“In the arthropod community in the agricultural system there is great dynamism, with constant mutations…”
Evaldo Kazushi Takizawa is an Agronomist graduated from the “Luiz de Queiroz” Higher School of Agriculture – ESALQ – USP. Takizawa founded Ceres Agronomic Consulting Ltd in 1995, headquartered in the city of Primavera do Leste-MT, with more than 3.35 million hectares of consultancy in various crops such as soybean, corn, cotton, sorghum, millet, brachiaria, forage, toppings, sunflower, castor bean, cowpea, common bean and sesame.
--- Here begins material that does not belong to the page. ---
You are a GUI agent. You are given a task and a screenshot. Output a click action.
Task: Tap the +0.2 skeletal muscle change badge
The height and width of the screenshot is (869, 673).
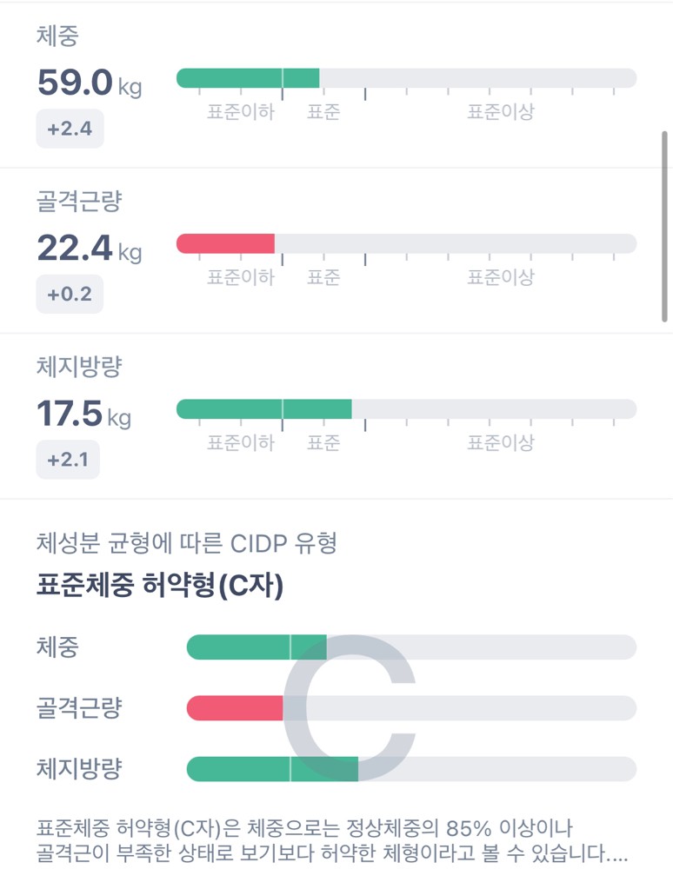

The understanding of the agroecosystem of the crops developed in the Brazilian Cerrado regions allows to create a clear perception of the composition of arthropods in these agricultural production systems. When the cotton crop is involved in this process, due to the characteristics of great attractiveness of this plant’s arthropods, there is greater complexity in these interactions.
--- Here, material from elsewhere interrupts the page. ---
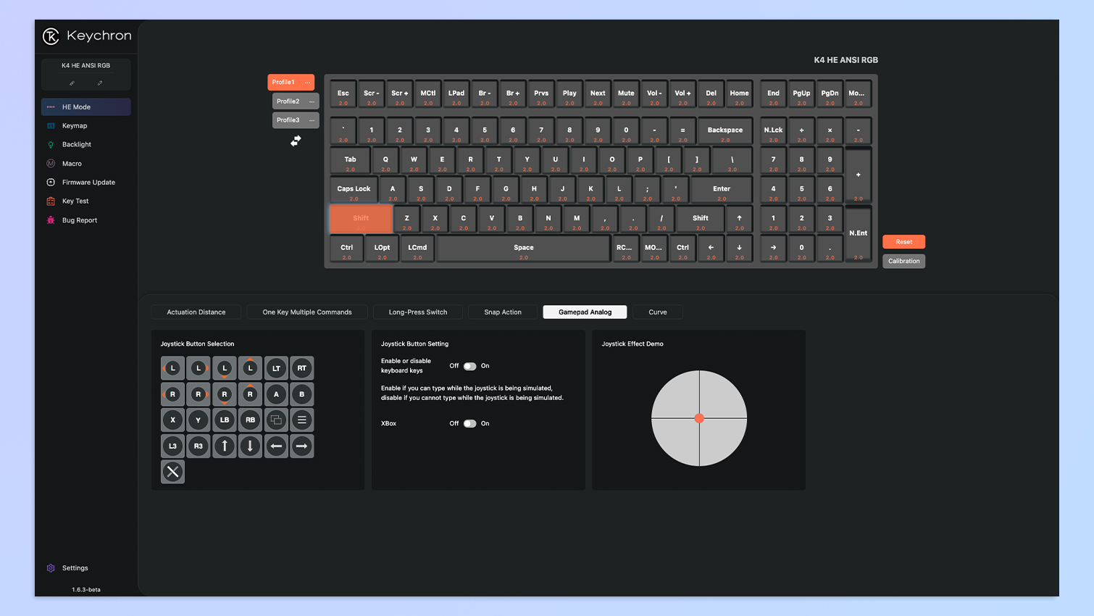Open Backlight from the sidebar

tap(77, 145)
There is great dynamism in the arthropod community in the agricultural system, with constant mutations and the anthropization of the Cerrado biome affecting the balance of this population. Each farmer is unique and his management promotes the uniqueness of living organisms in the field. With this initial awareness, the approach dealt with in this text refers to a personal and generic view of the arthropod complex of agriculture developed in the Central Plateau of Brazil.
For a better understanding of pests, it is pertinent to narrate some characteristics of the tropical environment that governs all life present in this region, characterized by two seasons during the year, one hot and humid and the other hot and dry. In the Cerrado, irrigation expands with each new crop, making the environment even more favorable to the development of a large organization of living beings.
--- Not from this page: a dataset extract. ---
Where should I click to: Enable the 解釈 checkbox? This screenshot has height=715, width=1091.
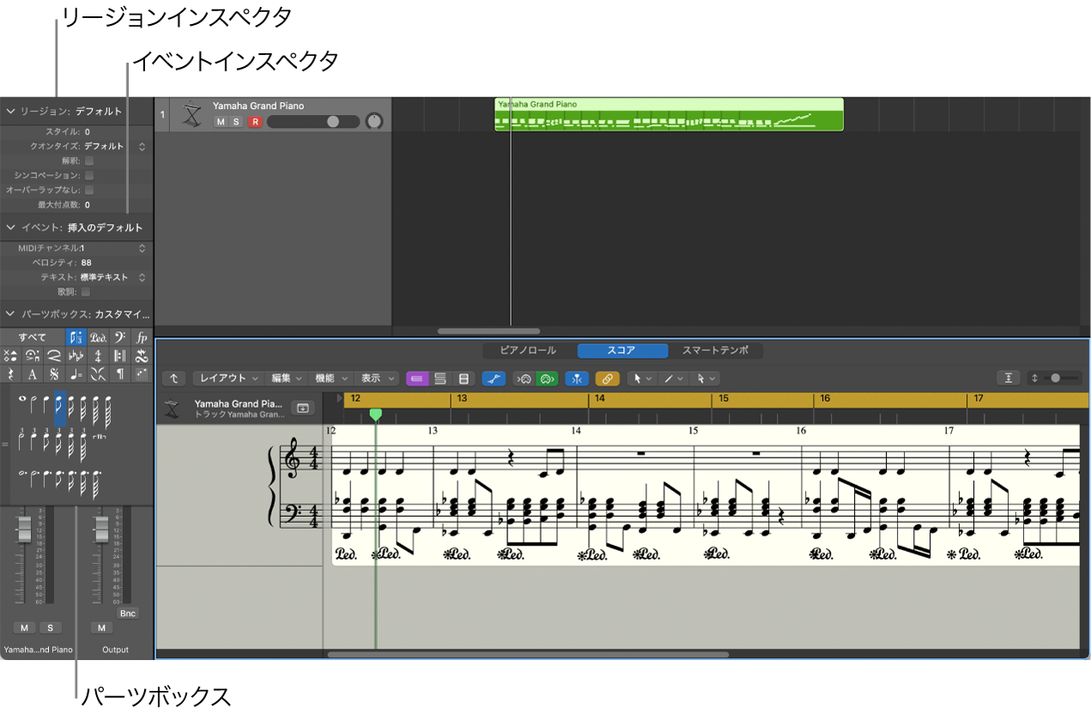pyautogui.click(x=89, y=161)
At the base of the food chain are the extensive fields of soybean, corn and cotton, which is an ecosystem favorable to the progress of herbivores (pests), so there is no harmonic interaction in a monoculture. This production system favorable to the explosion of pests is predominant in the Brazilian Cerrado.
The main pests in this scenario are the common pests of soybean, corn and cotton crops. However, with the advent of biotechnology with plants tolerant to caterpillars, there was a change in the pest community with whitefly, mites, bed bugs (Dichelops and Euschistus) and thrips (Caliothrips and Frankliniella), making them important. Caterpillars (Spodoptera and Helicoverpa) with signs of resistance to transgenic plants and some insects of the Chrysomelidae family have been standing out among them. Also, from the genus Myochrous and Cerotoma are present in the cotton crop without any damages.
Specific cotton pests such as the boll weevil and the aphid are also highlighted, favored by the difficulty of destroying crop residues in a system without an effective crop rotation.